The problem >>
Review the material and extract every line in which the word "agent" occurs.

Data for this task >>
• • • •

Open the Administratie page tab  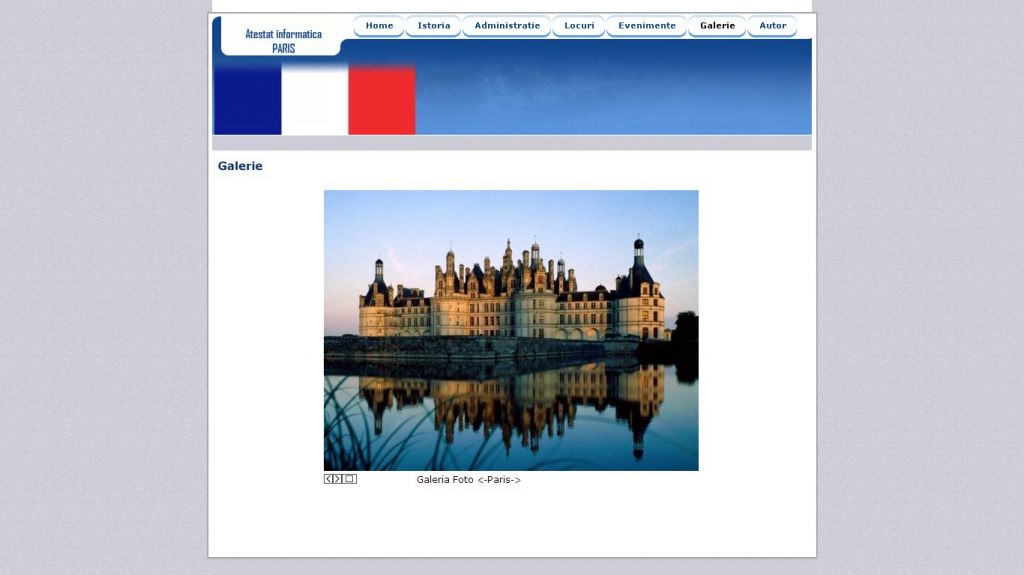(x=507, y=26)
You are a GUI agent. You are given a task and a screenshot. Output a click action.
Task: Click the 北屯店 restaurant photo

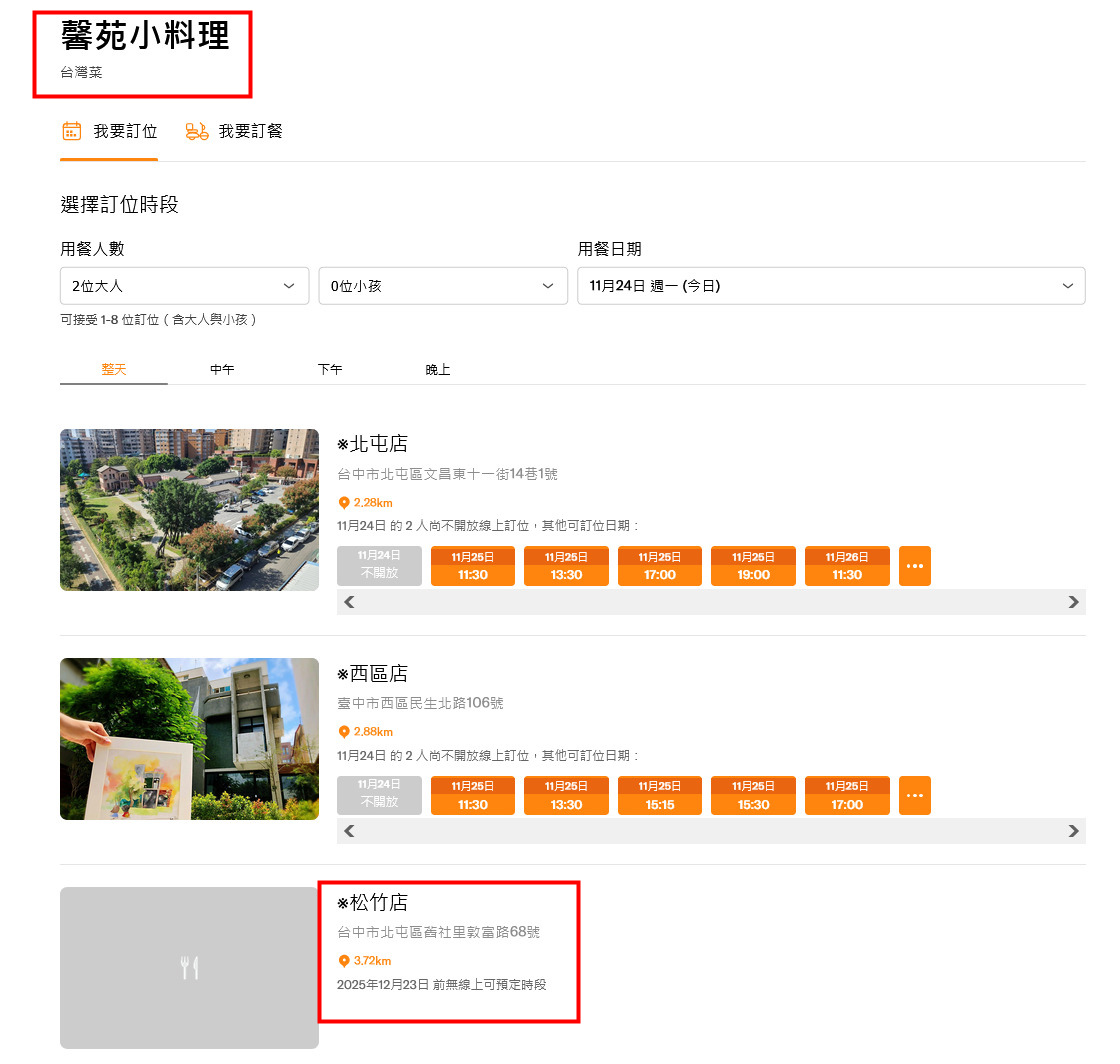189,509
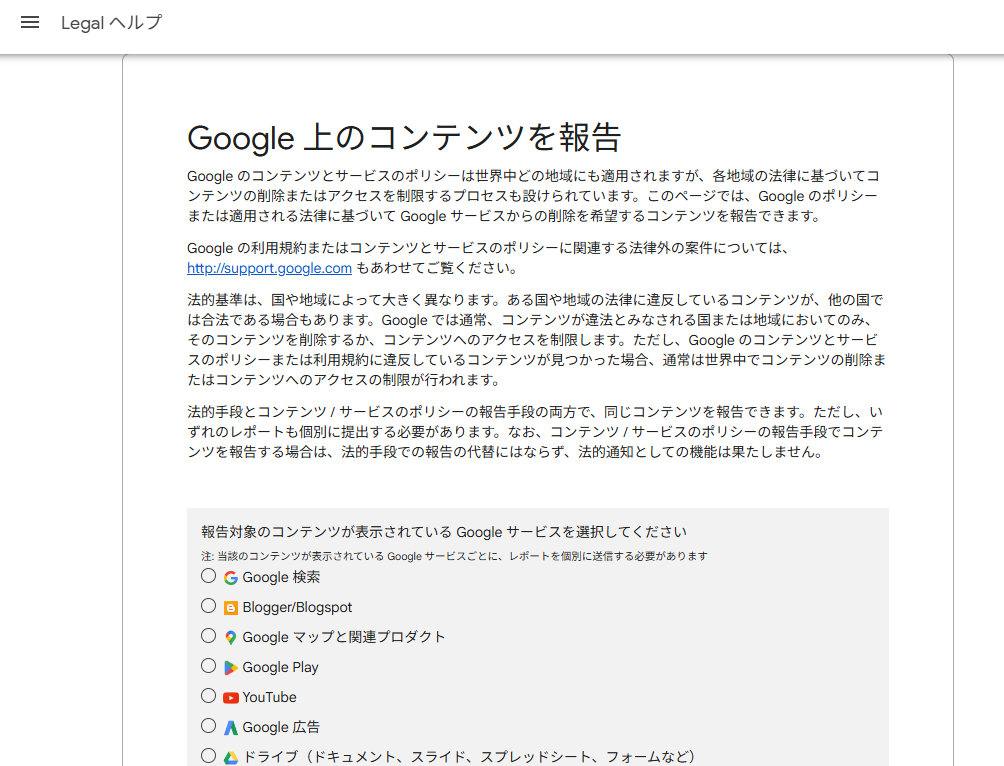
Task: Open the support.google.com link
Action: point(269,268)
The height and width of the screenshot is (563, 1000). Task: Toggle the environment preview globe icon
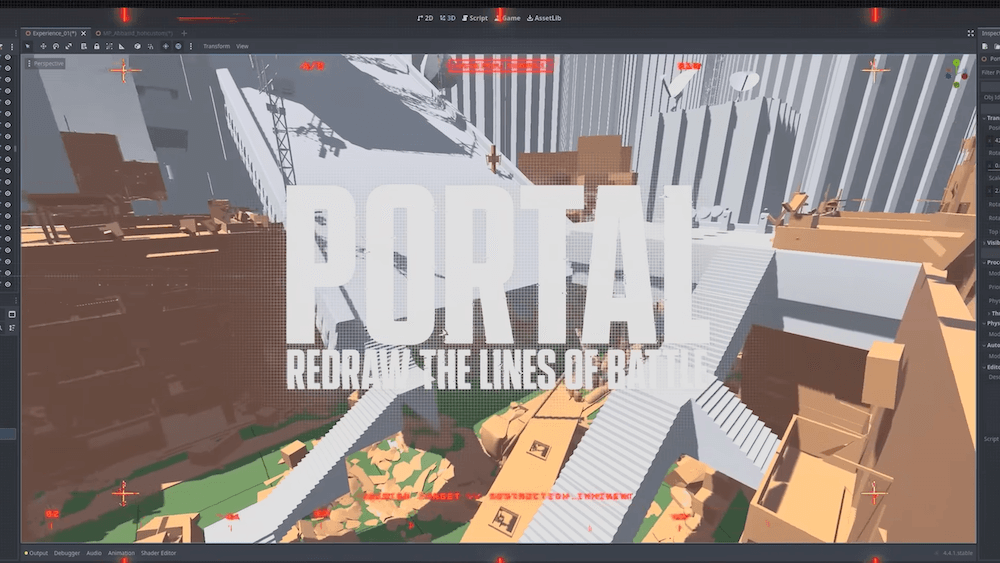pos(179,46)

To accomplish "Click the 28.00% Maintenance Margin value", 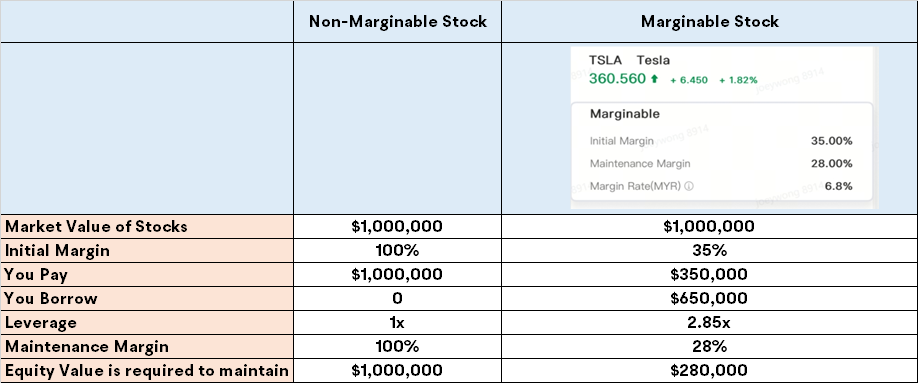I will point(831,164).
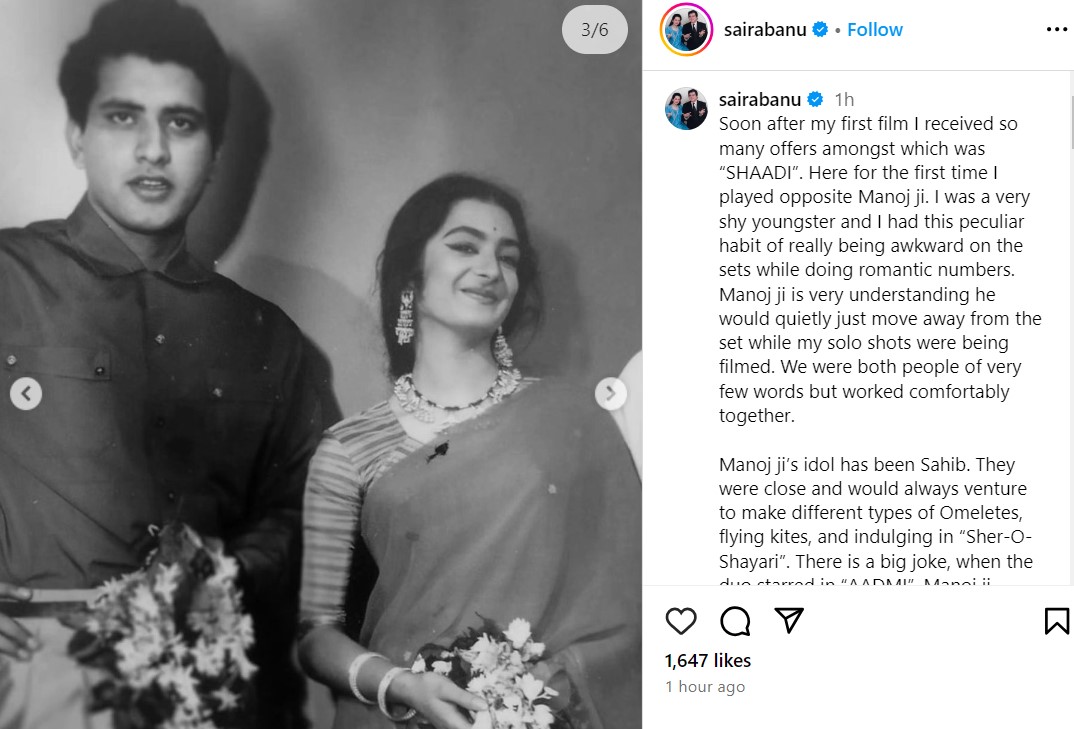
Task: Save post with the bookmark icon
Action: (1056, 621)
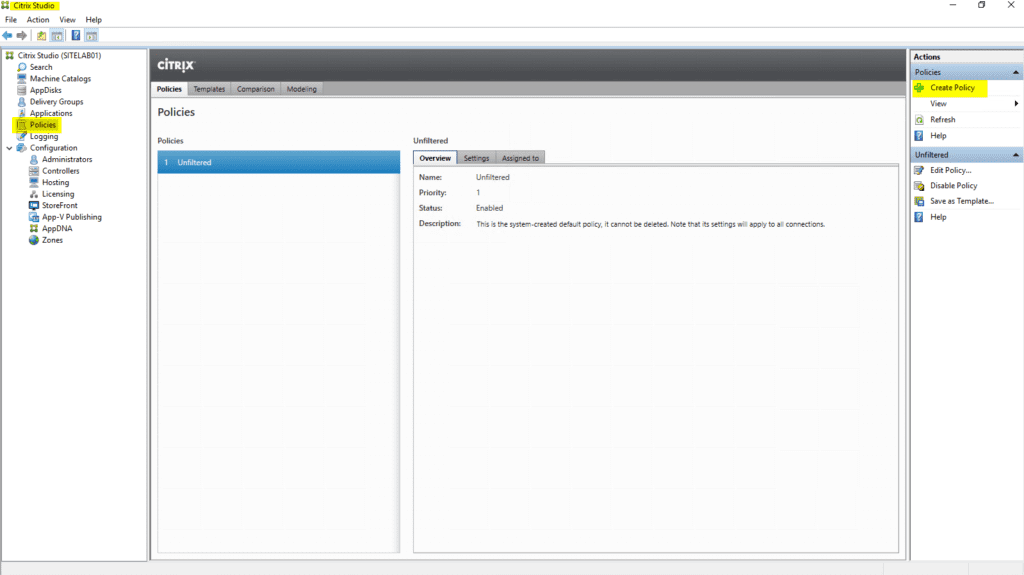
Task: Click the Edit Policy pencil icon
Action: (x=919, y=170)
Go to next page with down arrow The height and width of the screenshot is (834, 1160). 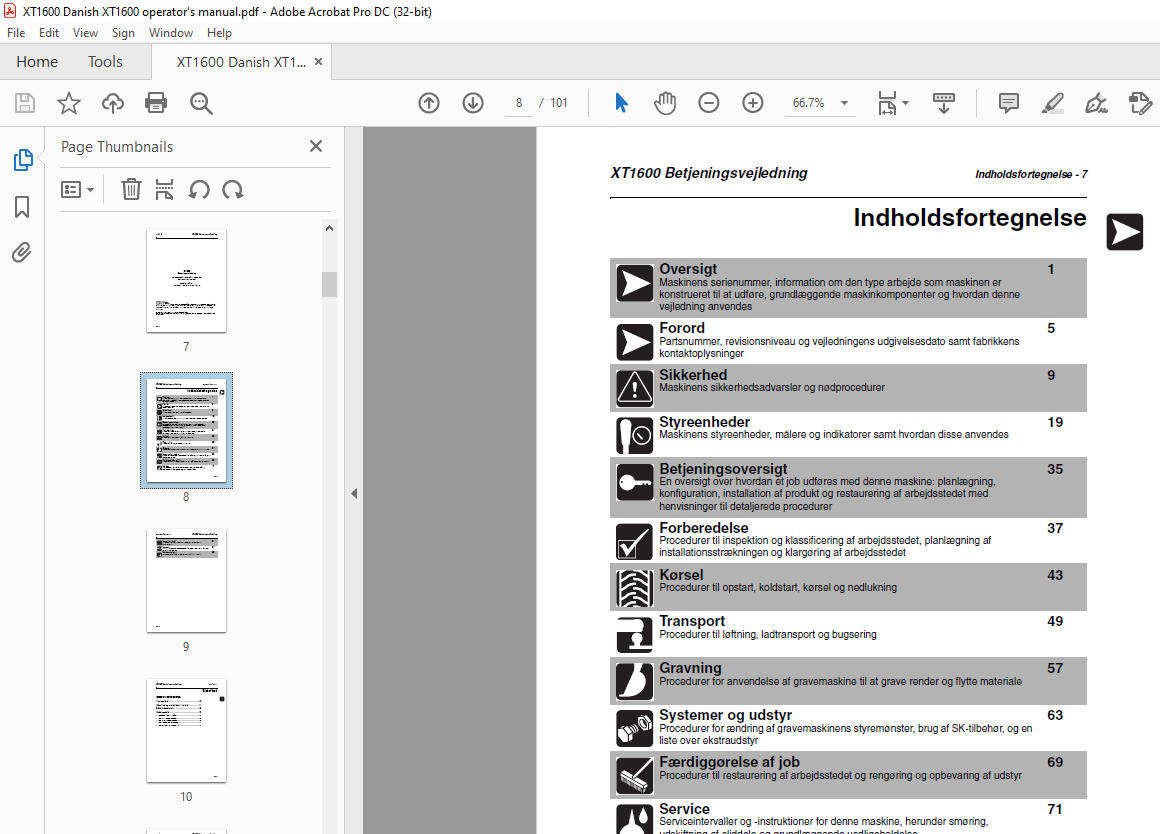click(473, 103)
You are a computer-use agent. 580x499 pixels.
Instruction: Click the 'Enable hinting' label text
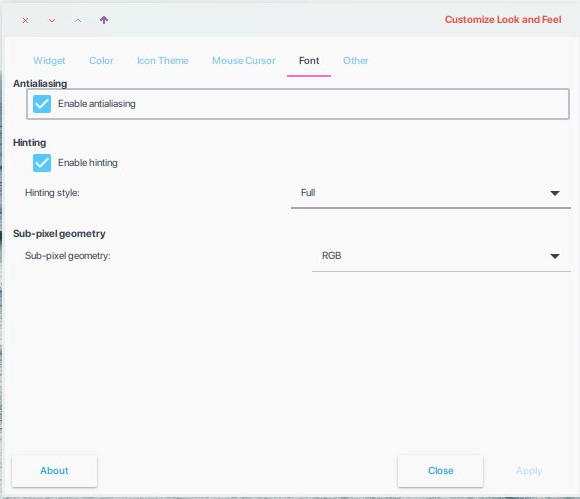(x=88, y=163)
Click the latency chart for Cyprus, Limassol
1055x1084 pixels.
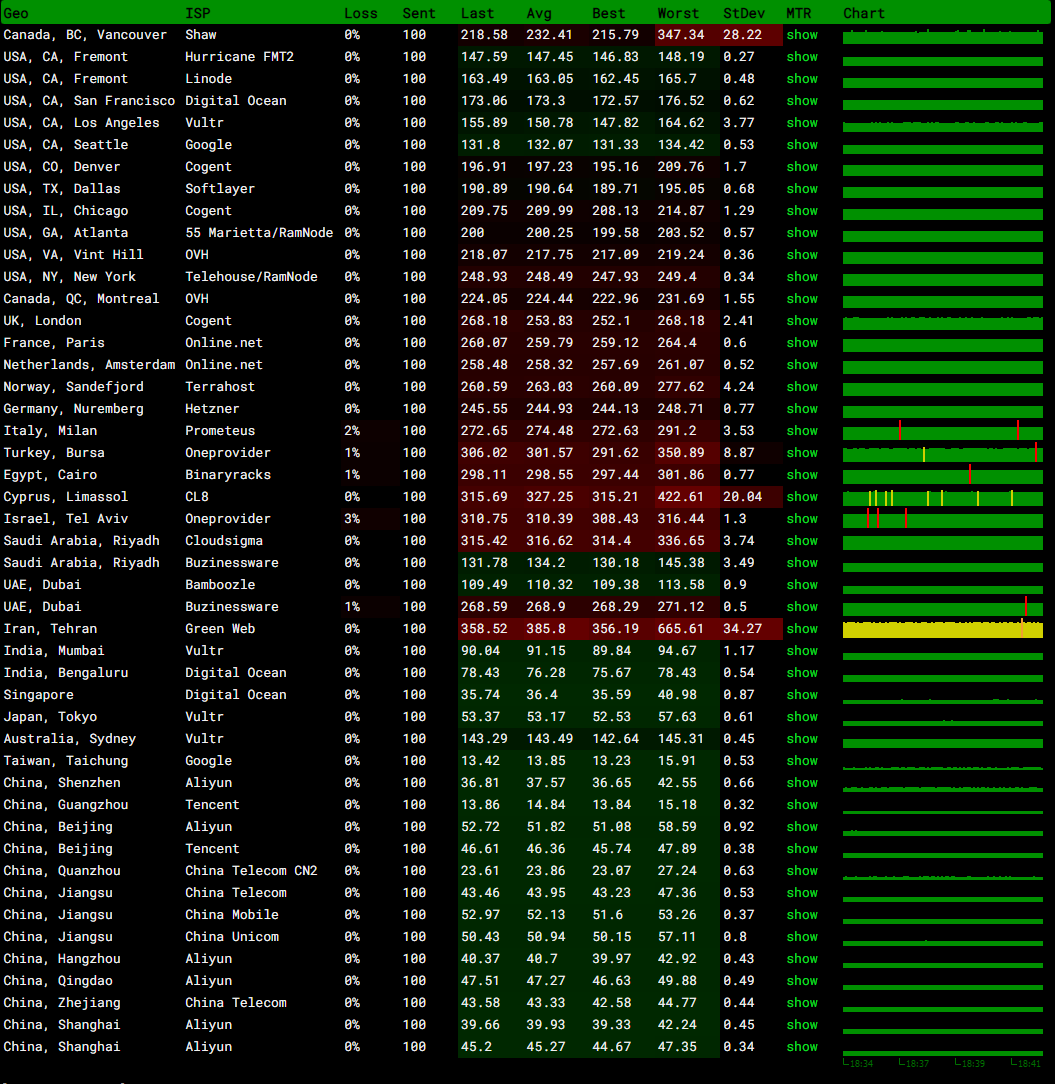click(942, 498)
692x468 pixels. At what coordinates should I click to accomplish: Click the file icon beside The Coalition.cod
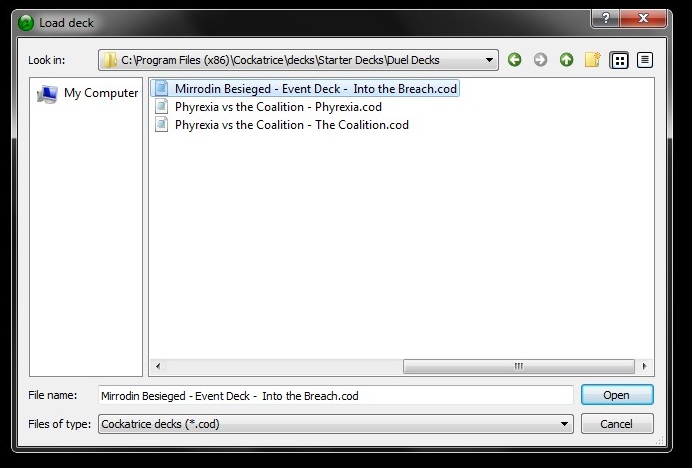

• • • •

Result for this exercise >>
You are a GUI agent. You are given a task and a screenshot. Output a click action.
You are a computer-use agent. 580x499 pixels.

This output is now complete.